In his article, he uses the recent upheavals at OpenAI to highlight the tension or disconnect between organizations seeking to do research on AI and the drive toward increasing profits by releasing AI capabilities, with or without the means to manage, secure, control, and govern their usage.

Robert Reich’s bottom line is that in the hands of businesses, using AI to increase revenue will be the driving business model.

And, while businesses may offer some tools and techniques to try to manage and govern this use of their tools for unethical and nefarious purposes, we have already and continue to open the AI Pandora’s box quickly because of AI’s overwhelming potential to increase profits and competitiveness.

The Role of Government

The question then is, can governments help? The answer could be yes, but the execution of this is much more complicated.

There was an unrealistic proposal some months back calling for an AI ‘pause’. But challenges abound. AI development and deployment are worldwide; which governments would govern AI? What about the countries that don’t agree?

Global governments have enough difficulty agreeing to carbon emission levels and trade agreements; governing AI is exponentially complex.

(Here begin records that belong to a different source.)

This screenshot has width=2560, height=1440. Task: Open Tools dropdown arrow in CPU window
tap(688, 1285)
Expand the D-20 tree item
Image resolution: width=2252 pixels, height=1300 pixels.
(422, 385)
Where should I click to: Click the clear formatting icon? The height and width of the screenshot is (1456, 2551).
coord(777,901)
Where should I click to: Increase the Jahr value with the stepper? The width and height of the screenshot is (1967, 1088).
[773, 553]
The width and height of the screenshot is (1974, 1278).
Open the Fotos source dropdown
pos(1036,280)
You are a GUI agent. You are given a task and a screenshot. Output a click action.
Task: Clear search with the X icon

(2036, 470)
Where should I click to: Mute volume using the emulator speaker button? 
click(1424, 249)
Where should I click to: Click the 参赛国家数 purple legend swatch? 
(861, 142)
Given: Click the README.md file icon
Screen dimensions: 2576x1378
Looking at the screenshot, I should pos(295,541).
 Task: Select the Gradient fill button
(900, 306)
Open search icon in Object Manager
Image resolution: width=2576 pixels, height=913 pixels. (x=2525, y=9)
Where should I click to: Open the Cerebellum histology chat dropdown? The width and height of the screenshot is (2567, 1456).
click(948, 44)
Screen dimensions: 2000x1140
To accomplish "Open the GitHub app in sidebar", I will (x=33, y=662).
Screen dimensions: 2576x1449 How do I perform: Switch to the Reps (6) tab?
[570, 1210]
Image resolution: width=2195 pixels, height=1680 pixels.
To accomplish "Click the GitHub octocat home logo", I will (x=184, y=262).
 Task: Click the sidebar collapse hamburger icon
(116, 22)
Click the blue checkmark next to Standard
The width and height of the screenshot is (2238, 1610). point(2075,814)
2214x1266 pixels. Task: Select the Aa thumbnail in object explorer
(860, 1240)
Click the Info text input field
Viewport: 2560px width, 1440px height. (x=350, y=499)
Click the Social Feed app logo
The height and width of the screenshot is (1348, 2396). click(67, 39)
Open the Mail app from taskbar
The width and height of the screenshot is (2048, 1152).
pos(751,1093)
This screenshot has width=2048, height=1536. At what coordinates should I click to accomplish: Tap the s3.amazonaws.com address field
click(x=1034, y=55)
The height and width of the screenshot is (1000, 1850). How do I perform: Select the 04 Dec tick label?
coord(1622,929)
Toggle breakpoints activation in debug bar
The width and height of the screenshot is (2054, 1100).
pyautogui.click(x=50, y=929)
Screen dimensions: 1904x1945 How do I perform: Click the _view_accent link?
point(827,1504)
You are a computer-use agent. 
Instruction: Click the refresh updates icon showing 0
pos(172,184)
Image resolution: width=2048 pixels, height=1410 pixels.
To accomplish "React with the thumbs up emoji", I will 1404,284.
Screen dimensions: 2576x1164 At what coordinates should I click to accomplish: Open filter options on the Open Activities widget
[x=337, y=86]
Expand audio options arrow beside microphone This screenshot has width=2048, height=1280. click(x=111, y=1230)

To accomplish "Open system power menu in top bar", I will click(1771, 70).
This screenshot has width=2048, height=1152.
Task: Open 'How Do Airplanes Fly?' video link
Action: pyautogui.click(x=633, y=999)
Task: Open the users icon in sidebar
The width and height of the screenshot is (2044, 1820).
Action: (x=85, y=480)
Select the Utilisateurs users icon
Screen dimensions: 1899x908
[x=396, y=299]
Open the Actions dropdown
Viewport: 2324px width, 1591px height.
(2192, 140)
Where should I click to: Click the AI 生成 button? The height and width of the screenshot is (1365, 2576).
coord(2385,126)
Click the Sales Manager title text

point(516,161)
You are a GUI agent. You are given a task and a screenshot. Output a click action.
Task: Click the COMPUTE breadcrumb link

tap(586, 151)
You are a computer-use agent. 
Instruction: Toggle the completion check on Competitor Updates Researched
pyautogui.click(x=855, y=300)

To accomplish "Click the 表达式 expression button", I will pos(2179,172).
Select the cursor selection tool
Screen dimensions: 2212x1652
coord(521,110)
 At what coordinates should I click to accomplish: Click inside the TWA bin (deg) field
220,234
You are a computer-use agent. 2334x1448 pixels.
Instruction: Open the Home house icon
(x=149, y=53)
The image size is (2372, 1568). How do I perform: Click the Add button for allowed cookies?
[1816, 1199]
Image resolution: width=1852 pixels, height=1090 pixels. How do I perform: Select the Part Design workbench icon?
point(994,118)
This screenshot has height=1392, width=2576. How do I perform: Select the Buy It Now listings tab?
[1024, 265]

In addition, many in government will be reluctant to regulate AI usage for political purposes. Lastly, the ethical, security, and social impacts of AI are difficult enough for researchers who have been studying AI for years, let alone government representatives and leaders not trained in AI or ethics.

The US administration recently released an executive order titled ‘Executive Order on the Safe, Secure, and Trustworthy Development and Use of Artificial Intelligence’.

However, this executive order does not solve all the ethical, privacy, security, and governance issues related to AI. It is the beginning of a broad conversation on the needed principles, policies, guidance, and management of AI systems.

Government action will be slow, especially at an international level, while the business drivers for AI will continue to be overwhelmingly rapid.

What Can Businesses Do?

Business executives and leaders must not subordinate their organization’s management, governance, and use of AI to the AI platform and technology providers.

The AI platform and technology providers are primarily focused on competition and revenues; each organization must consider its business models, strategy, culture, competitive market, and brand when making decisions

Business and technology leaders must also define security, privacy, and information usage policies and principles.

Business and technology leaders must determine their organization’s AI future.

What Can Individuals Do?

Individuals must understand the benefits and risks of leveraging AI technologies in terms of their potential impact on their privacy, security, and intellectual well-being. This will become increasingly difficult as generation after generation adopts AI technologies.

It is a slippery slope; how much are we as people willing to give up for the convenience and assistance AI technology can potentially provide?

Individuals must understand that technology and service providers are delivering AI as part of their business model and are not focused on protecting your privacy, security, and well-being.

Bottom Line

It will be very difficult, if not impossible, for Microsoft or any other AI platform provider (e.g., Google, IBM, Amazon, OpenAI, Meta, Salesforce, Oracle, etc.) to provide adequate tools, capabilities, and governance to manage the use of AI. Furthermore, it is not their primary focus or business model.

Governments may provide some guidance, as the US government has, but governments will face enormous hurdles to establish security, ethical, privacy, and governance regulations before the use of AI is already pervasive, especially at an international level.

It is largely up to individual leaders within businesses, governments, communities, and homes to determine their use of AI technologies.

AI technologies are going to continue to evolve rapidly with significant benefits and risks. There will be some efforts to manage, watermark, control, or secure AI systems. However, for now, individuals must become better informed regarding the benefits, costs, and risks of AI to define their own risk/security/privacy tolerance.